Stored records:
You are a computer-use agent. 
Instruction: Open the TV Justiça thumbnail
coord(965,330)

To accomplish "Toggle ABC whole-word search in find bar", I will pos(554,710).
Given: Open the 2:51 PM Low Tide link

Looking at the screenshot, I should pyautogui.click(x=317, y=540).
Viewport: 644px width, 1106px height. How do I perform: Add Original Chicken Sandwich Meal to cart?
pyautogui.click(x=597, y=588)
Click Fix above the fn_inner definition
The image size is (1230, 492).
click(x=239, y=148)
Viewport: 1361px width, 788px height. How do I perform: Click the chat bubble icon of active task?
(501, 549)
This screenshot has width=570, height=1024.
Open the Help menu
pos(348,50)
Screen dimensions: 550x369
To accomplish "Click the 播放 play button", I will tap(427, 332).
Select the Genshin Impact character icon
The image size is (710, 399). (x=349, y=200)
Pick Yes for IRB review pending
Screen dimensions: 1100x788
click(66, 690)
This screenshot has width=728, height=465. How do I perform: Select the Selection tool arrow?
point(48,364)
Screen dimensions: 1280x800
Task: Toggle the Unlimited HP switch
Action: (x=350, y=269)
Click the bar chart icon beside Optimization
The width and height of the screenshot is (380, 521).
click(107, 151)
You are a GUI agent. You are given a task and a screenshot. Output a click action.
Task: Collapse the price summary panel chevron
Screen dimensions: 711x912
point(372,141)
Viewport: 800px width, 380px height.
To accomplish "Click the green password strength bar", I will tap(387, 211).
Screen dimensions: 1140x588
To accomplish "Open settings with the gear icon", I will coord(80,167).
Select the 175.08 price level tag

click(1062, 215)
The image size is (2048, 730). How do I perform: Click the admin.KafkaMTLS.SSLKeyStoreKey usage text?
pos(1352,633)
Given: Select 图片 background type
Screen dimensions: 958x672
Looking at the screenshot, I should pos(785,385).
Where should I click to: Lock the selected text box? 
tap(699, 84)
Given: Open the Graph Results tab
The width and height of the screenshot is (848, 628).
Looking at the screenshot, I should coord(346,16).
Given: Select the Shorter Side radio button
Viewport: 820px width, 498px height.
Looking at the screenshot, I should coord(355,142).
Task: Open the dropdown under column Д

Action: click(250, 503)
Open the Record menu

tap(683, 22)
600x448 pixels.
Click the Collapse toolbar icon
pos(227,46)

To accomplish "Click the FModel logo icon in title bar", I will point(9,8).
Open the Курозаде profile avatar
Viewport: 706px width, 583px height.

WHAT TO WORK ON - Could you reproduce every entry above exactly as written?

YOUR SOLUTION -
You are a computer-use agent. 
Instruction: Open the TV Justiça thumbnail
coord(965,330)

To accomplish "Toggle ABC whole-word search in find bar", I will pos(554,710).
Given: Open the 2:51 PM Low Tide link

Looking at the screenshot, I should pyautogui.click(x=317, y=540).
Viewport: 644px width, 1106px height. How do I perform: Add Original Chicken Sandwich Meal to cart?
pyautogui.click(x=597, y=588)
Click Fix above the fn_inner definition
The image size is (1230, 492).
click(x=239, y=148)
Viewport: 1361px width, 788px height. How do I perform: Click the chat bubble icon of active task?
(501, 549)
This screenshot has width=570, height=1024.
Open the Help menu
pos(348,50)
Screen dimensions: 550x369
To accomplish "Click the 播放 play button", I will tap(427, 332).
Select the Genshin Impact character icon
The image size is (710, 399). (x=349, y=200)
Pick Yes for IRB review pending
Screen dimensions: 1100x788
click(66, 690)
This screenshot has width=728, height=465. How do I perform: Select the Selection tool arrow?
point(48,364)
Screen dimensions: 1280x800
Task: Toggle the Unlimited HP switch
Action: (x=350, y=269)
Click the bar chart icon beside Optimization
The width and height of the screenshot is (380, 521).
click(107, 151)
You are a GUI agent. You are given a task and a screenshot. Output a click action.
Task: Collapse the price summary panel chevron
Screen dimensions: 711x912
point(372,141)
Viewport: 800px width, 380px height.
To accomplish "Click the green password strength bar", I will tap(387, 211).
Screen dimensions: 1140x588
To accomplish "Open settings with the gear icon", I will coord(80,167).
Select the 175.08 price level tag

click(1062, 215)
The image size is (2048, 730). How do I perform: Click the admin.KafkaMTLS.SSLKeyStoreKey usage text?
pos(1352,633)
Given: Select 图片 background type
Screen dimensions: 958x672
Looking at the screenshot, I should pos(785,385).
Where should I click to: Lock the selected text box? 
tap(699, 84)
Given: Open the Graph Results tab
The width and height of the screenshot is (848, 628).
Looking at the screenshot, I should coord(346,16).
Given: Select the Shorter Side radio button
Viewport: 820px width, 498px height.
Looking at the screenshot, I should coord(355,142).
Task: Open the dropdown under column Д

Action: click(250, 503)
Open the Record menu

tap(683, 22)
600x448 pixels.
Click the Collapse toolbar icon
pos(227,46)

To accomplish "Click the FModel logo icon in title bar", I will point(9,8).
Open the Курозаде profile avatar
Viewport: 706px width, 583px height.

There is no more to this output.